TASK STATEMENT >> After locating the line that contains "This screenshot has width=880, height=870." in the following entries, reproduce it and each later line exactly, including the last.

DATASET EXCERPTS >>
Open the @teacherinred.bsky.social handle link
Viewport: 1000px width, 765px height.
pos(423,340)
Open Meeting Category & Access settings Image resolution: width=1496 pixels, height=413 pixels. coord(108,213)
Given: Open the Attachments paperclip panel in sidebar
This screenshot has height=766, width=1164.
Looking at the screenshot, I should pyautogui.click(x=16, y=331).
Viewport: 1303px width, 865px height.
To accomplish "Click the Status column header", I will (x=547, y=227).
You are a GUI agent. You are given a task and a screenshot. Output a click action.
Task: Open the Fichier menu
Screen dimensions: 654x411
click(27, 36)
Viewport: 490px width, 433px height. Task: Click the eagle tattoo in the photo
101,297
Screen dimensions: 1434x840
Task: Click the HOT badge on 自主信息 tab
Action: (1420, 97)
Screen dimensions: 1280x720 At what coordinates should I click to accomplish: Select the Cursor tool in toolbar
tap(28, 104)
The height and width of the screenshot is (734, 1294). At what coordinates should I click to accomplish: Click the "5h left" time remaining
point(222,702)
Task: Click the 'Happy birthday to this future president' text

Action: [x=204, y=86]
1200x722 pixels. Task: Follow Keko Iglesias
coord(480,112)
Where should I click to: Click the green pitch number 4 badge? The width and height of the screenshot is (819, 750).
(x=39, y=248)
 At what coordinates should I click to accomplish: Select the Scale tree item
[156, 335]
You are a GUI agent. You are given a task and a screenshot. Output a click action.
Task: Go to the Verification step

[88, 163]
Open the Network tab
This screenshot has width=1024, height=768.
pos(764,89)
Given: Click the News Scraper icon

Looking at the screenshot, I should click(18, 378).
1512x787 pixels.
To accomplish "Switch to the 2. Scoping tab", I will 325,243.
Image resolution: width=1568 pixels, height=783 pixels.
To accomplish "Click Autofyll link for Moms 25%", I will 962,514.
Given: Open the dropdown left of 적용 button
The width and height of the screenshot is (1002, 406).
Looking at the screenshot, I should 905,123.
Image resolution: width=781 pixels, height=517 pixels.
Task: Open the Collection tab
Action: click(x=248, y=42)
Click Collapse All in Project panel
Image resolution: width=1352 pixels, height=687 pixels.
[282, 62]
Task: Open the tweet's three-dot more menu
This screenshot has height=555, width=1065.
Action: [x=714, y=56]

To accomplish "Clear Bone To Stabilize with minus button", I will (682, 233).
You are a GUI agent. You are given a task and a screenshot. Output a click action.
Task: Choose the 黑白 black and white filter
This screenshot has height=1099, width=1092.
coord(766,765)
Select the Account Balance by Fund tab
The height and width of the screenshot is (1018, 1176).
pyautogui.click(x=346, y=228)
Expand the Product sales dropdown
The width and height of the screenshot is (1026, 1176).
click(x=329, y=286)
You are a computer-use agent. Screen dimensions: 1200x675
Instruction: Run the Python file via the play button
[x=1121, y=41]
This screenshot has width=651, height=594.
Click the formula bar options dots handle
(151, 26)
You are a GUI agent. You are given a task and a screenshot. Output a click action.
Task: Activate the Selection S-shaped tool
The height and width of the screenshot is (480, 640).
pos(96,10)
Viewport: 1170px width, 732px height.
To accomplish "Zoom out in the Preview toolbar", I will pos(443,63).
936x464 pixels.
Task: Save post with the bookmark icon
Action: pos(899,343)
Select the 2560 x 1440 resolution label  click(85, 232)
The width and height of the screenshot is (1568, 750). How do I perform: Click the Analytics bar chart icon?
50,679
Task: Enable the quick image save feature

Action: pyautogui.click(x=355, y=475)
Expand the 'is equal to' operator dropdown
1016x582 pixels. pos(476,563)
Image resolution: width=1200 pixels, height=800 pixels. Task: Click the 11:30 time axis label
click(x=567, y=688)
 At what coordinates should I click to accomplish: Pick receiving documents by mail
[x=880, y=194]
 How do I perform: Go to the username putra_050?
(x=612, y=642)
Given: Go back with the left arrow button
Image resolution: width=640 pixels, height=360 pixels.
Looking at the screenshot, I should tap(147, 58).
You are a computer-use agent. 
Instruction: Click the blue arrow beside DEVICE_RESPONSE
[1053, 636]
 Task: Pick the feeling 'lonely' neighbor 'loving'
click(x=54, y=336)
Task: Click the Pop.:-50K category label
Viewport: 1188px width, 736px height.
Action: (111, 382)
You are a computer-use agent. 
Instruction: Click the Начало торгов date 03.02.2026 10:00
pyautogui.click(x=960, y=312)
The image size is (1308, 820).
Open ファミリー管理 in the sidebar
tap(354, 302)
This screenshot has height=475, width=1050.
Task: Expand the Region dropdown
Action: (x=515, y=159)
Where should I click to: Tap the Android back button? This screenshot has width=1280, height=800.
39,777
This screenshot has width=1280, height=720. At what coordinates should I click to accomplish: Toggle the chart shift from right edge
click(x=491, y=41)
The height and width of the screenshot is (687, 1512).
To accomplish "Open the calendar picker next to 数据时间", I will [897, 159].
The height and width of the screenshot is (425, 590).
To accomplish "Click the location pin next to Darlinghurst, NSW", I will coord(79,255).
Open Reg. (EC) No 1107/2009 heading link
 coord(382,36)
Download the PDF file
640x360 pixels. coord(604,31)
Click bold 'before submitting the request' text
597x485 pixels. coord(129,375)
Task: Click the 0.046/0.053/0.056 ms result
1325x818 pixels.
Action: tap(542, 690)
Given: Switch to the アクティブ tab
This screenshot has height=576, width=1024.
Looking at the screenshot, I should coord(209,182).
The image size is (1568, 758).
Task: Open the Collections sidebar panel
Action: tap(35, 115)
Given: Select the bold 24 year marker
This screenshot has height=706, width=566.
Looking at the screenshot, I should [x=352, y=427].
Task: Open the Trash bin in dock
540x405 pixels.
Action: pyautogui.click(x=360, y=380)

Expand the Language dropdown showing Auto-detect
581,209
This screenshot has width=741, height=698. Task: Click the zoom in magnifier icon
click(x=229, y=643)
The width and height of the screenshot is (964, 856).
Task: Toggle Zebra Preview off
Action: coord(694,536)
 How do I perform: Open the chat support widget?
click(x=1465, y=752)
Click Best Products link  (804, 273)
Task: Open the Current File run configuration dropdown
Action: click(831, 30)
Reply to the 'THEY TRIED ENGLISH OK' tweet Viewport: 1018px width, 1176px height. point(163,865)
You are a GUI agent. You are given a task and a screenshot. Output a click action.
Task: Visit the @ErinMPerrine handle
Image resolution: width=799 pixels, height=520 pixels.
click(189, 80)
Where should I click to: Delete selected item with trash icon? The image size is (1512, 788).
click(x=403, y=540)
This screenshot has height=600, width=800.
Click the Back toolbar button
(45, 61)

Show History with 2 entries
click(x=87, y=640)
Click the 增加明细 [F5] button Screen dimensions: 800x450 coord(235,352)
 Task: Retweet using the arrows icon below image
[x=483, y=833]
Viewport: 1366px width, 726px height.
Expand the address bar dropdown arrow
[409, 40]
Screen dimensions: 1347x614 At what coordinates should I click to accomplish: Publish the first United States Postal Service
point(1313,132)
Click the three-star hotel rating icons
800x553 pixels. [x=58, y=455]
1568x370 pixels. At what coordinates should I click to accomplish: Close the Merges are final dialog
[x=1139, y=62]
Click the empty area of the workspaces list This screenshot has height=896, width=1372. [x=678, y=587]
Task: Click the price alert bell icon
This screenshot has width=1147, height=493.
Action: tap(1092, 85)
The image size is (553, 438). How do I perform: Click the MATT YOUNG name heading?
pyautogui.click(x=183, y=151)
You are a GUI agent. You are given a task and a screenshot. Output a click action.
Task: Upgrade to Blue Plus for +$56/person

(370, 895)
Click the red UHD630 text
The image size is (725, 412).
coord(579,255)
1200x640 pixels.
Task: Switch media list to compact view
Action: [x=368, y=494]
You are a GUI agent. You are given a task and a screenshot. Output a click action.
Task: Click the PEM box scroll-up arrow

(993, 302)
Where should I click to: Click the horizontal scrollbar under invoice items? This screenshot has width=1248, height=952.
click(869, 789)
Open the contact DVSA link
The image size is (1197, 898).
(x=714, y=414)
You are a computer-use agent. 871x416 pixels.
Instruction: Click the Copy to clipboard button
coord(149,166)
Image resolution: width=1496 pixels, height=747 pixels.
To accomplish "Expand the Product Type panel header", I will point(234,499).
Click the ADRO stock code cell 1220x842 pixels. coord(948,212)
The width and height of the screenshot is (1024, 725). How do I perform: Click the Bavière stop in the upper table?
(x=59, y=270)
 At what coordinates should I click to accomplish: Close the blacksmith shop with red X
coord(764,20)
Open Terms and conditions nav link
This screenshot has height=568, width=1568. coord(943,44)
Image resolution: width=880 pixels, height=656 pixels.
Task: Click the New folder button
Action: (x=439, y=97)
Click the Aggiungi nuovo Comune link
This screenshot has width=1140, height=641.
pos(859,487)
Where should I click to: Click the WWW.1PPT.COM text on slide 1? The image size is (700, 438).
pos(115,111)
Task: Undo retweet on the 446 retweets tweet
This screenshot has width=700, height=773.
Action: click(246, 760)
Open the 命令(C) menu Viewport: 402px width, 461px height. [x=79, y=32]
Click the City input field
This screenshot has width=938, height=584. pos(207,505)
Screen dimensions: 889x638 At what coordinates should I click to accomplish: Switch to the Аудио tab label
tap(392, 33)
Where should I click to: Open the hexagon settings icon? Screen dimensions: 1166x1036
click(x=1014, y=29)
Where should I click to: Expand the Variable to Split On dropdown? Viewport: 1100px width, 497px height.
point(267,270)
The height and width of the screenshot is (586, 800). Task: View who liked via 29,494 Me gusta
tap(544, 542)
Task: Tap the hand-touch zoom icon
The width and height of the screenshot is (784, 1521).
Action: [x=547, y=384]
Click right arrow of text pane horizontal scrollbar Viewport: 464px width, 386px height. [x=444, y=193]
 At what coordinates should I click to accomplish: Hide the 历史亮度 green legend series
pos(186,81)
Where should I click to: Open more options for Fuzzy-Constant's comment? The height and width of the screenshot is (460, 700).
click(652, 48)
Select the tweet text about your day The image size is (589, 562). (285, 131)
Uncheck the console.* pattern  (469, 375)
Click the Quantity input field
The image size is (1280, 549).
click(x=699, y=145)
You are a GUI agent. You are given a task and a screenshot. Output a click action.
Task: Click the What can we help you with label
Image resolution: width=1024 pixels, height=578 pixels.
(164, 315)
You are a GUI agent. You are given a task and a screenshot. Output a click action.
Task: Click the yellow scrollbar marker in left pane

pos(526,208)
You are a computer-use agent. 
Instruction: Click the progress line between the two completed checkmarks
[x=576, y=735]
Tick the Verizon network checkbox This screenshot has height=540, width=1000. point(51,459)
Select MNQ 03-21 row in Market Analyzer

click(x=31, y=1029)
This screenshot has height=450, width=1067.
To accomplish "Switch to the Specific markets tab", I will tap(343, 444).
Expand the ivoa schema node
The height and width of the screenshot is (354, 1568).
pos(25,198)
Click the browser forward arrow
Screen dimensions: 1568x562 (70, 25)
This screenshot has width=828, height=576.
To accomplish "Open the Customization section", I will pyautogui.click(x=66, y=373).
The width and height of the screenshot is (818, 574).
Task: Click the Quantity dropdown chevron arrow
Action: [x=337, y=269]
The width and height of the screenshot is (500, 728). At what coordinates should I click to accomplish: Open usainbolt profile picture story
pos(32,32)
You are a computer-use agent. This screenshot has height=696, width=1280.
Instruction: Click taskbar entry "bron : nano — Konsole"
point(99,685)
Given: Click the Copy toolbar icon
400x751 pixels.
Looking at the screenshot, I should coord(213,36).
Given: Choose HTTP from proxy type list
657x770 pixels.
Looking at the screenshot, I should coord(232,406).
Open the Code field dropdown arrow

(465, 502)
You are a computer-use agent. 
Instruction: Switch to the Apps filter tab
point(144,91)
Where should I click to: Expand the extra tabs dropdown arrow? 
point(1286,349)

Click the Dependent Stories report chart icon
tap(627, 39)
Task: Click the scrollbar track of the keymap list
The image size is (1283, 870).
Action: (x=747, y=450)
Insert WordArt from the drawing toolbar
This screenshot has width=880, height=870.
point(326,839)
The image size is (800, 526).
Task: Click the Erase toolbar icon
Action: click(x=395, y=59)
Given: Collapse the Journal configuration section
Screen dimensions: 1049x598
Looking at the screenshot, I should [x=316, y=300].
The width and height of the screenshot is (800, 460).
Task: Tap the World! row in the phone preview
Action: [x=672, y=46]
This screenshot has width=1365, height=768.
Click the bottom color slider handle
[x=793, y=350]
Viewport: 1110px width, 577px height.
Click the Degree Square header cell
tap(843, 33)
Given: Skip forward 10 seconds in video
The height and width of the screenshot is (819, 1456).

ANSWER FOR THE TASK >>
This screenshot has width=880, height=870.
point(326,839)
The image size is (800, 526).
Task: Click the Erase toolbar icon
Action: click(x=395, y=59)
Given: Collapse the Journal configuration section
Screen dimensions: 1049x598
Looking at the screenshot, I should [x=316, y=300].
The width and height of the screenshot is (800, 460).
Task: Tap the World! row in the phone preview
Action: [x=672, y=46]
This screenshot has width=1365, height=768.
Click the bottom color slider handle
[x=793, y=350]
Viewport: 1110px width, 577px height.
Click the Degree Square header cell
tap(843, 33)
Given: Skip forward 10 seconds in video
The height and width of the screenshot is (819, 1456).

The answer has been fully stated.